| ASSIGNMENT |
In the data below, set down exactly the lines from the one containing "Screen dimensions: 882x588" up to and including the one containing "This screenshot has". Leave the pictures out.

Pixel coordinate grounding data:
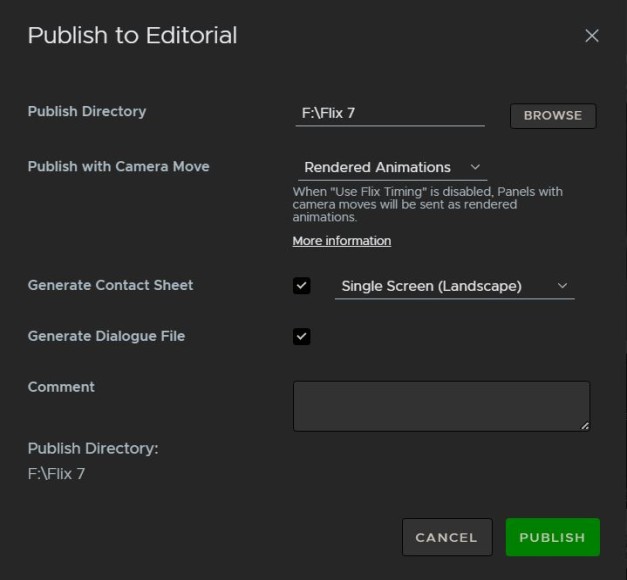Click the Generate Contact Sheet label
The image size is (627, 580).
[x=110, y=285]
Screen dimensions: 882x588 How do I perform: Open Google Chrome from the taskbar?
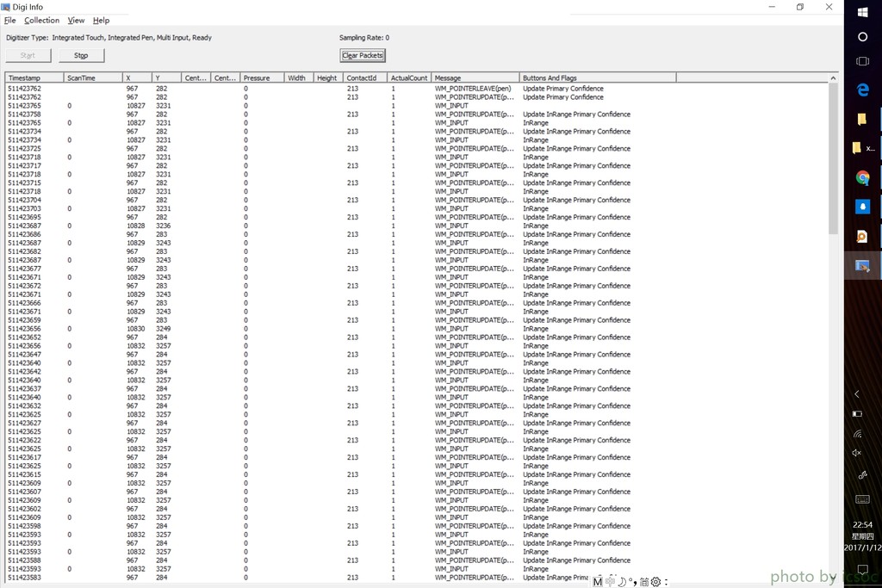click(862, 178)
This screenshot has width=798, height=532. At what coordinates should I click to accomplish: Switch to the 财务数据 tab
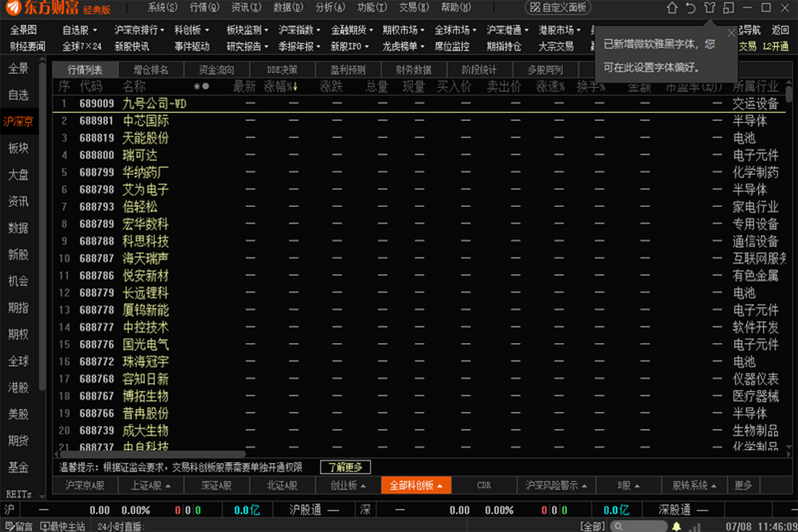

...

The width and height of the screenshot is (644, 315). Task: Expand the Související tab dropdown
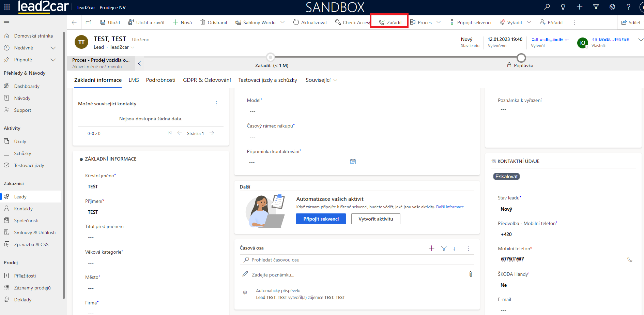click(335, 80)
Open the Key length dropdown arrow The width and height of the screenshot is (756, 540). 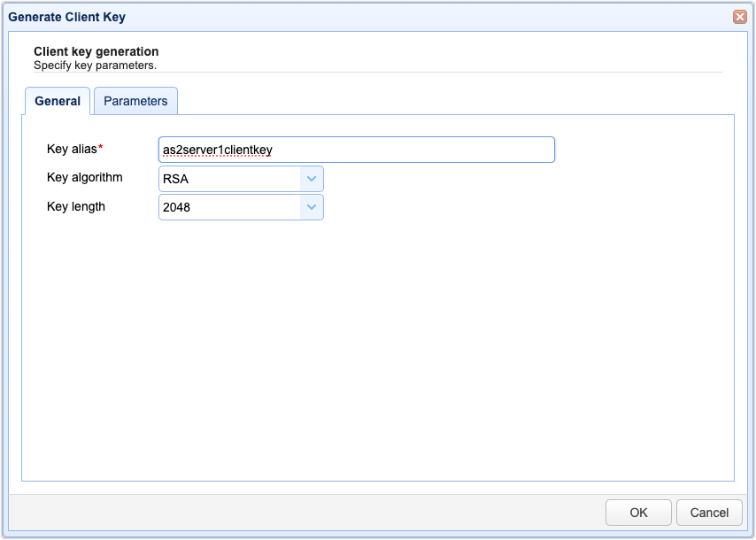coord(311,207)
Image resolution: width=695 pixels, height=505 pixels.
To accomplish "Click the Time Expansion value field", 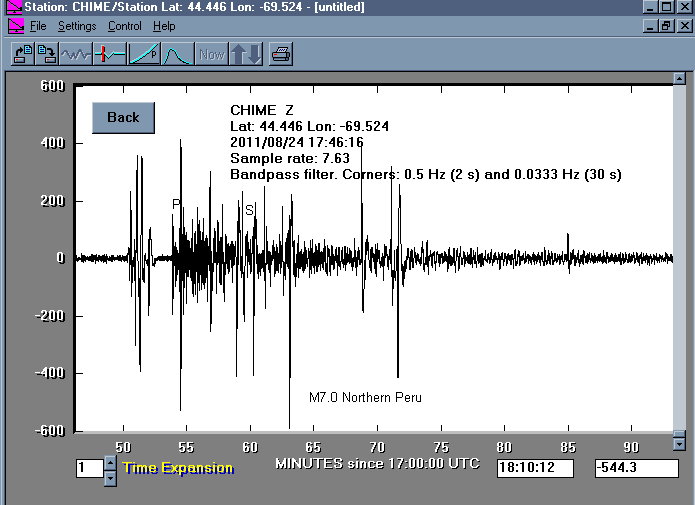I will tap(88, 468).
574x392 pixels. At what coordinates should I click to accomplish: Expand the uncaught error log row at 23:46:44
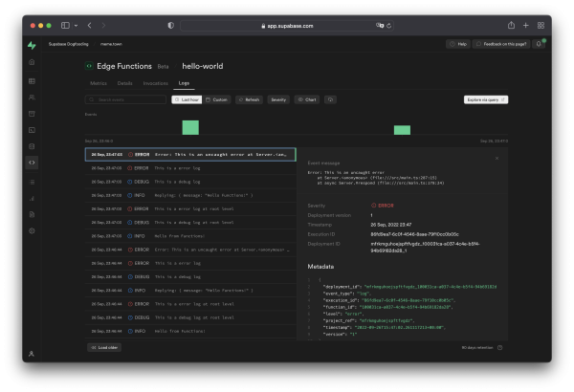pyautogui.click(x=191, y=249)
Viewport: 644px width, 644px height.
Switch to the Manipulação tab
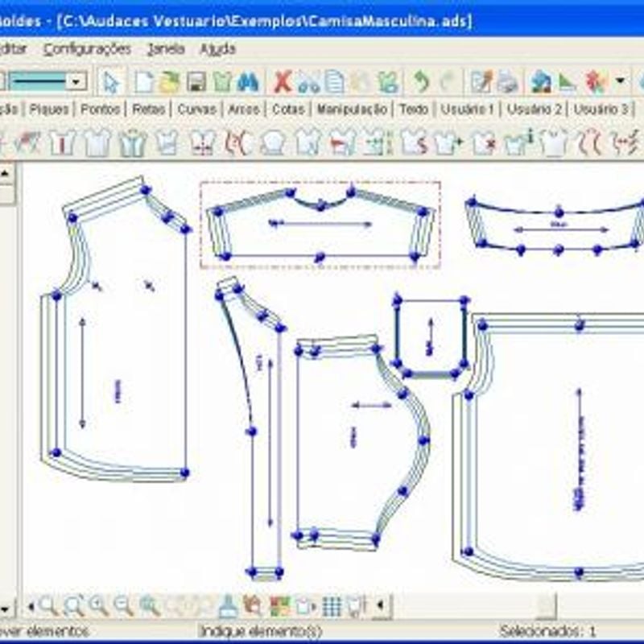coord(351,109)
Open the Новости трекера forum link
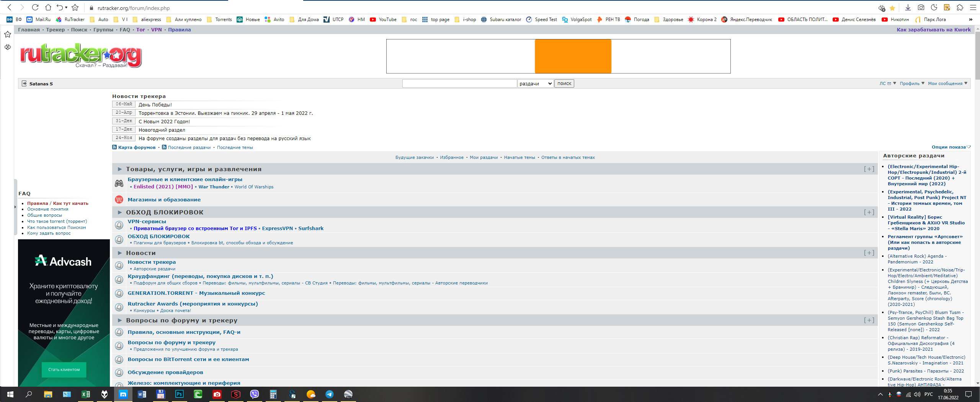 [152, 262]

| RESPONSE BOX |
Screen dimensions: 882x588 How do I perform: Open Google Chrome from the taskbar?
click(862, 178)
This screenshot has width=798, height=532. At what coordinates should I click to accomplish: Switch to the 财务数据 tab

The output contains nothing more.